#### [EXERCISE PASSAGE]
--- START ---
On Wednesday, Andy Murray and Serena Williams were knocked out of the running for Wimbledon’s mixed doubles championship, losing (rather badly) to top-seeded pair Nicole Melichar and Bruno Soares: 6-3, 4-6, 6-2. Somehow, even the loss feels like a win.
On Tuesday evening, following their second win of the tournament, Murray and Williams sat down with reporters at the All England Lawn Tennis Club outside of London—two of the greatest players in history, side by side. They’d performed this ritual hundreds of times as solo acts, but here they were a united front, and reporters had plenty to cover.
They share a roiling, mostly inwardly-directed fieriness.
There was the article Williams published earlier Tuesday in Harper’s Bazaar explaining the emotional fallout of losing the U.S. Open last year to young gun Naomi Osaka — a match in which a now-infamous series of unusual code violations were leveled against Williams. There was every tedious detail of Murray’s nascent comeback from a hip surgery that could spell retirement. And then there was the question of how two tennis superheroes, among the biggest personalities on the tour, came to join forces in a segment of their sport that generally calls to mind retired couples in Boca.
“I was literally looking for some match play. So was Andy,” offered Williams in a typically direct, if not particularly expansive, answer. Last week she’d been more forthcoming, at least regarding their team name. After Murray tweeted, “Well that was fun …#SerAndy,” Williams told reporters: “My vote is still for MurRena.” On Tuesday, this came up, of course: Would a team meeting be needed to sort the issue out? Both players chuckled. “Serena’s the boss,” Murray said.
Tennis is often compared to boxing: Individuals square off, dealing physical blows that make explicit the mental war happening beneath the surface. For spectators, part of the thrill is the starkness of two players working against each other in isolation. A really good match can feel excruciatingly intimate, like listening in on someone else’s therapy session, the camera zooming in for close-ups of players’ anguish and ecstasy. From the release of every frustrated howl to the pump of every triumphant fist, Williams and Murray are among the most intense to ever play the sport.
--- END ---
#### [DATA EXCERPTS]
--- START ---
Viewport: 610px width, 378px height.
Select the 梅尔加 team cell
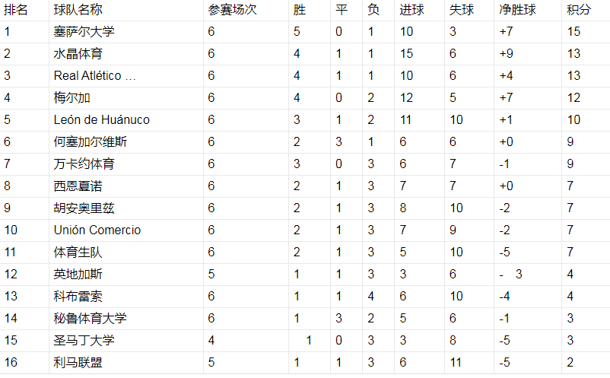pyautogui.click(x=72, y=98)
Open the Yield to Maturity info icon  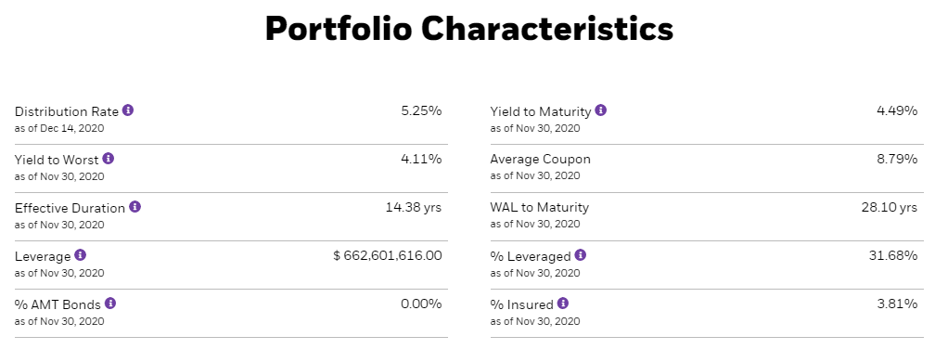pyautogui.click(x=600, y=110)
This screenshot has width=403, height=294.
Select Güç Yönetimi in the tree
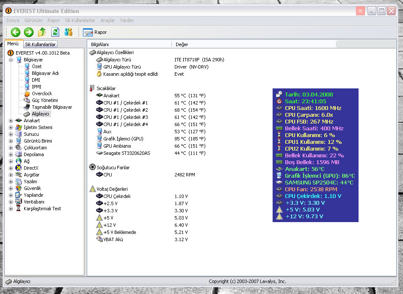tap(44, 100)
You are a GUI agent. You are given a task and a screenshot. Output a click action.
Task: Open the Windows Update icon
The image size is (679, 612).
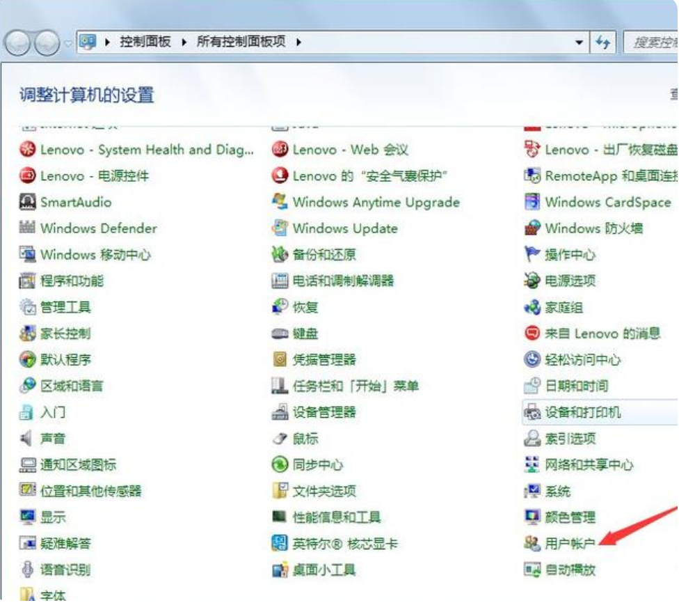[280, 228]
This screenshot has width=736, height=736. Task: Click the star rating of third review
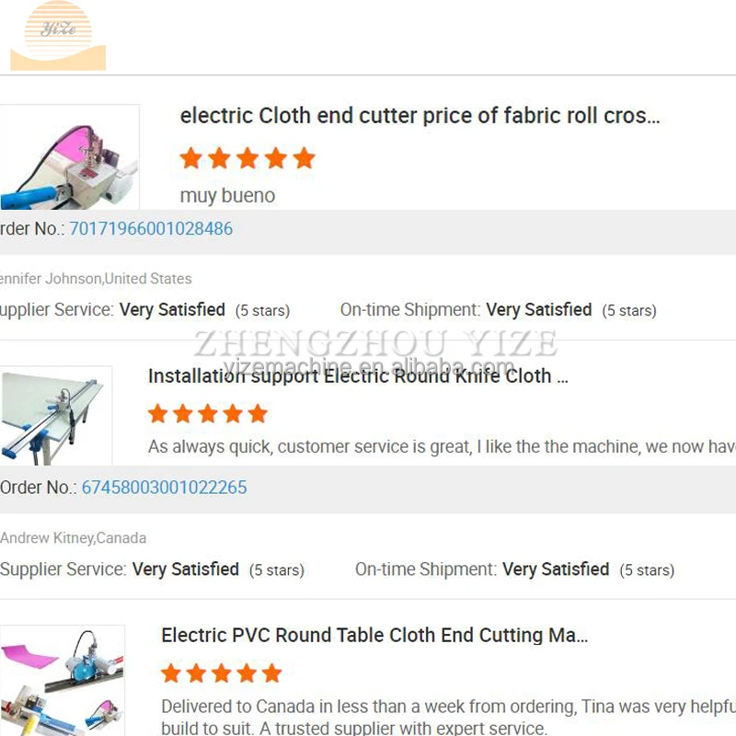[x=221, y=673]
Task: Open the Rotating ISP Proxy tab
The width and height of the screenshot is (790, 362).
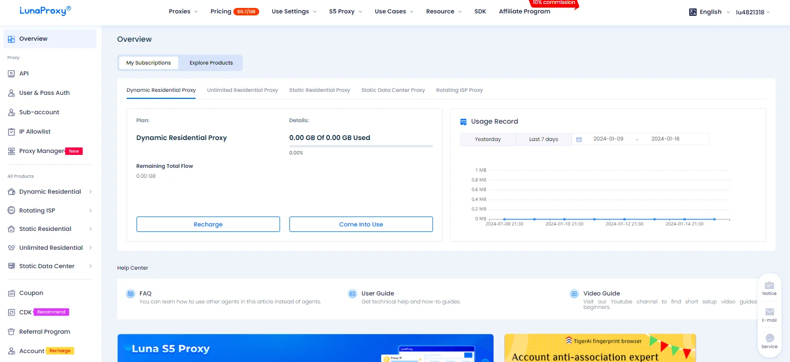Action: [459, 90]
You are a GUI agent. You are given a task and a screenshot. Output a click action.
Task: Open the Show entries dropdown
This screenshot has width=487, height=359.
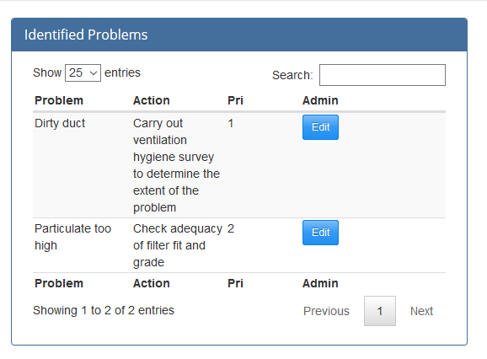pyautogui.click(x=83, y=73)
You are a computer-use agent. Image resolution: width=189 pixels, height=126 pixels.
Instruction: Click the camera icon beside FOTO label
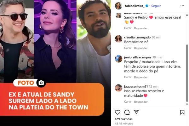click(x=41, y=83)
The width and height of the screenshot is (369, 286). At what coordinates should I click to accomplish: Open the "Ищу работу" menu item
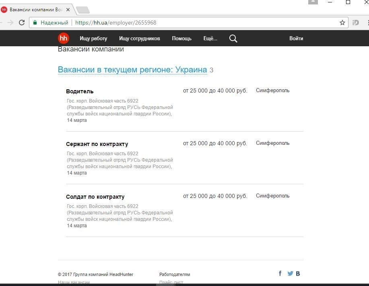coord(93,39)
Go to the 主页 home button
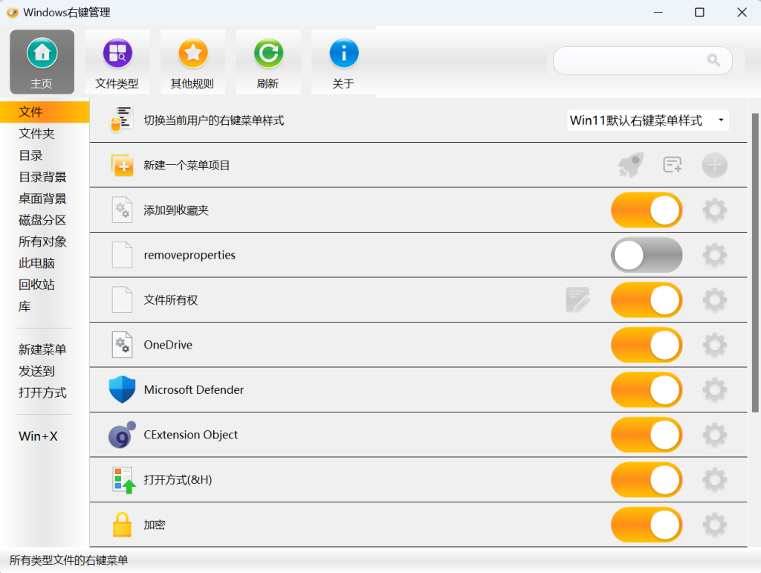This screenshot has height=573, width=761. point(42,62)
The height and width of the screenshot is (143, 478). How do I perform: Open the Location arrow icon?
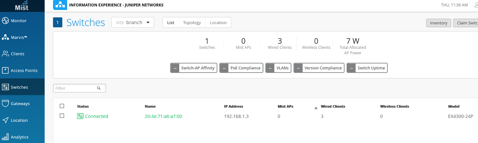[5, 120]
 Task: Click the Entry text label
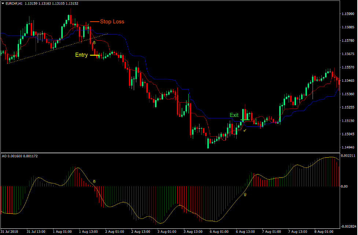[x=81, y=55]
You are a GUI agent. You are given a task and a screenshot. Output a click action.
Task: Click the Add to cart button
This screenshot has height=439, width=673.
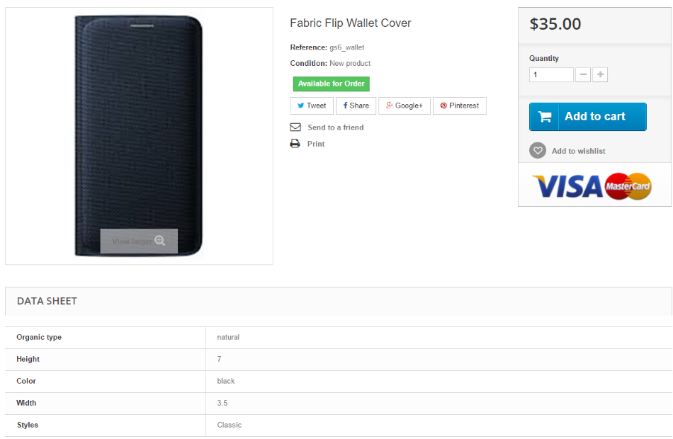(587, 117)
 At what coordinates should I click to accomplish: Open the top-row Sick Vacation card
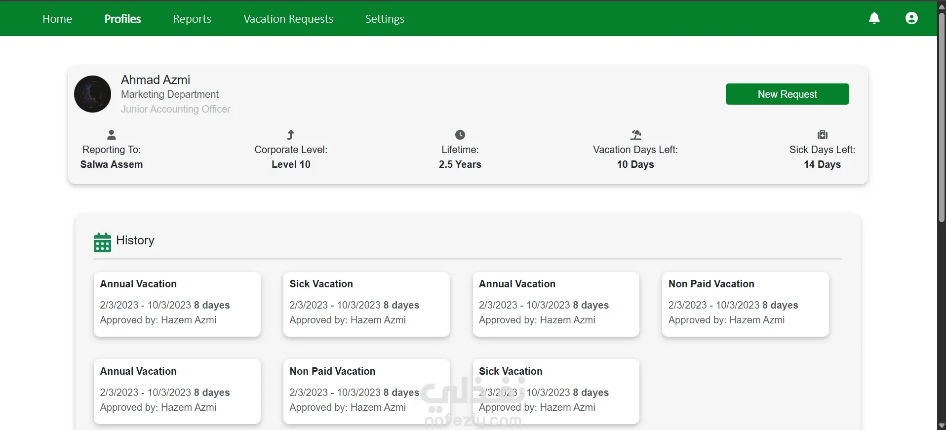click(366, 304)
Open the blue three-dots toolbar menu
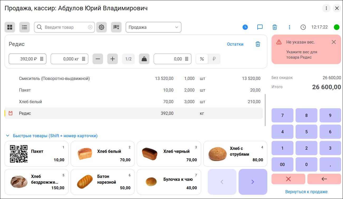 click(289, 27)
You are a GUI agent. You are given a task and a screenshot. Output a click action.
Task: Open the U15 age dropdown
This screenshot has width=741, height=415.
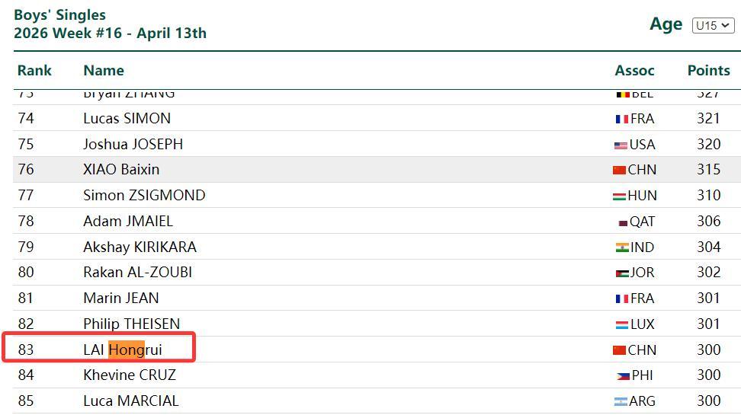(x=712, y=26)
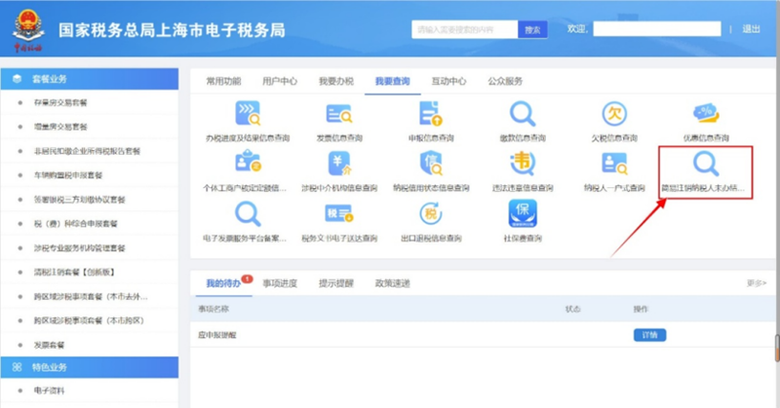The width and height of the screenshot is (780, 408).
Task: Click the 搜索 button
Action: point(531,30)
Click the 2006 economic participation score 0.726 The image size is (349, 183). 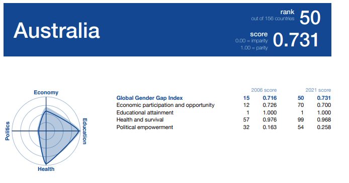click(270, 105)
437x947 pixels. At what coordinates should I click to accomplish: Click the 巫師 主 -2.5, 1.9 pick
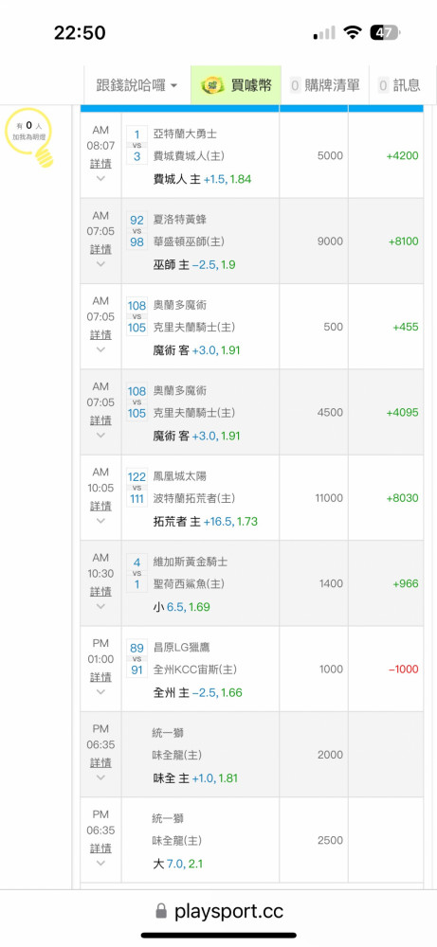194,264
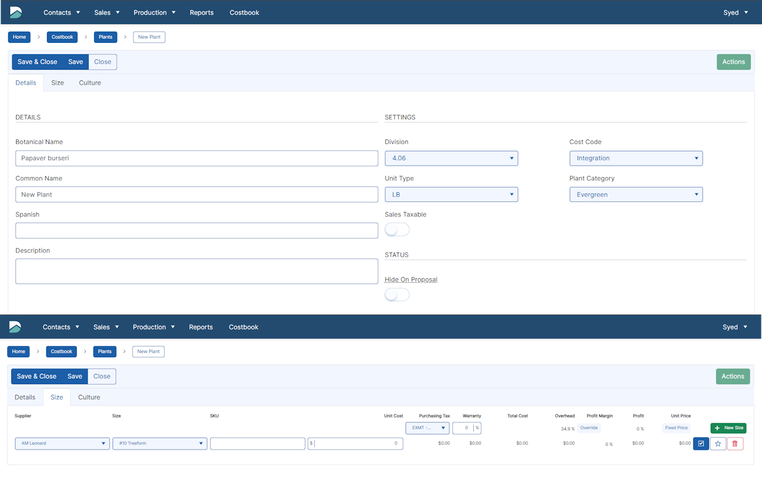The image size is (762, 499).
Task: Click the star favorite icon in size row
Action: click(x=718, y=444)
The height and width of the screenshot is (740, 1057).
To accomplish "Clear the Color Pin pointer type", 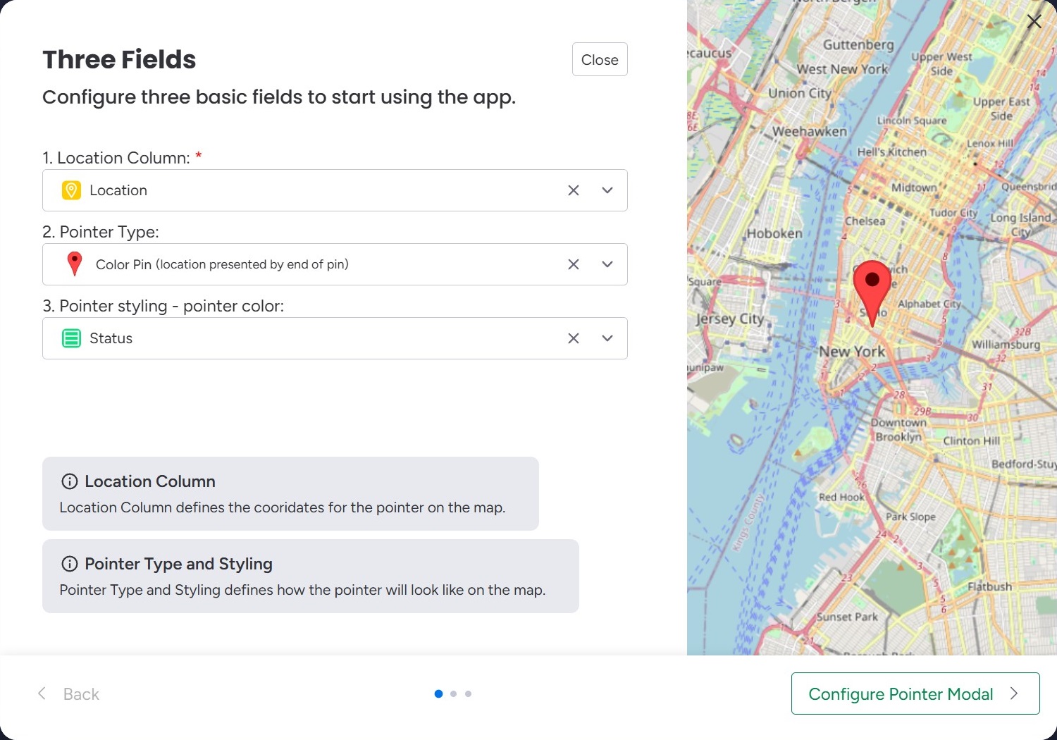I will pyautogui.click(x=574, y=264).

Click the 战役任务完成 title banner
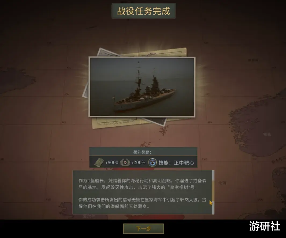pyautogui.click(x=143, y=11)
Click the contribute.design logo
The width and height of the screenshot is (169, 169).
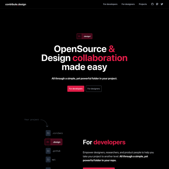(x=16, y=4)
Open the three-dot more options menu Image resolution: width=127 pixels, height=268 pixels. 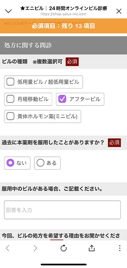[120, 248]
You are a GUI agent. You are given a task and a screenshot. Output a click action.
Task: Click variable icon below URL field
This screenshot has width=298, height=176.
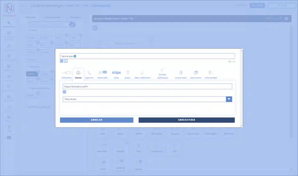coord(65,92)
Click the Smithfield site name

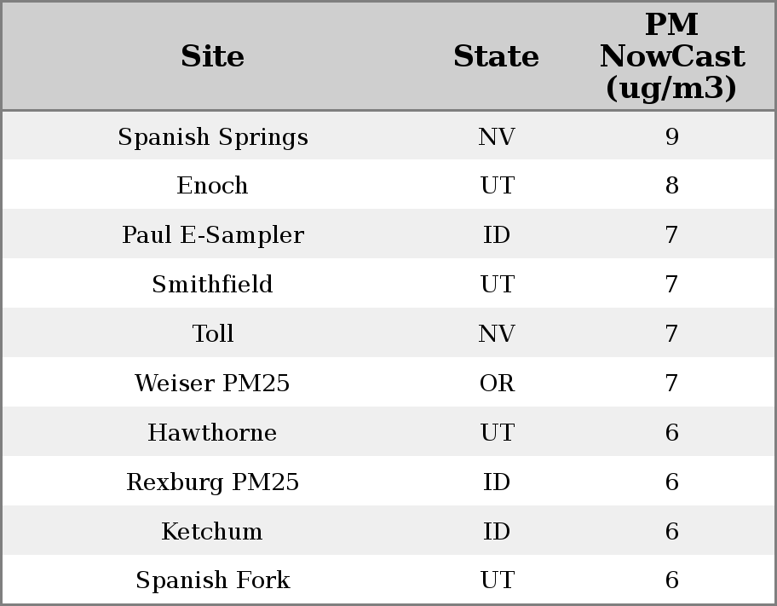point(212,285)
--- END ---
#### [TRY IT]
In the passage about Murray and Williams at Wimbledon, turn the paragraph beginning "There was the article Williams published" into a short bulleted list that keeps its main facts.

#### [YOUR RESPONSE]
- Williams's Harper's Bazaar article, published earlier Tuesday, on the emotional fallout of losing last year's U.S. Open to Naomi Osaka, a match with a series of unusual code violations against her
- Details of Murray's early comeback from hip surgery that could mean retirement
- How two tennis superstars came to team up in mixed doubles, a part of the sport usually linked with retired couples in Boca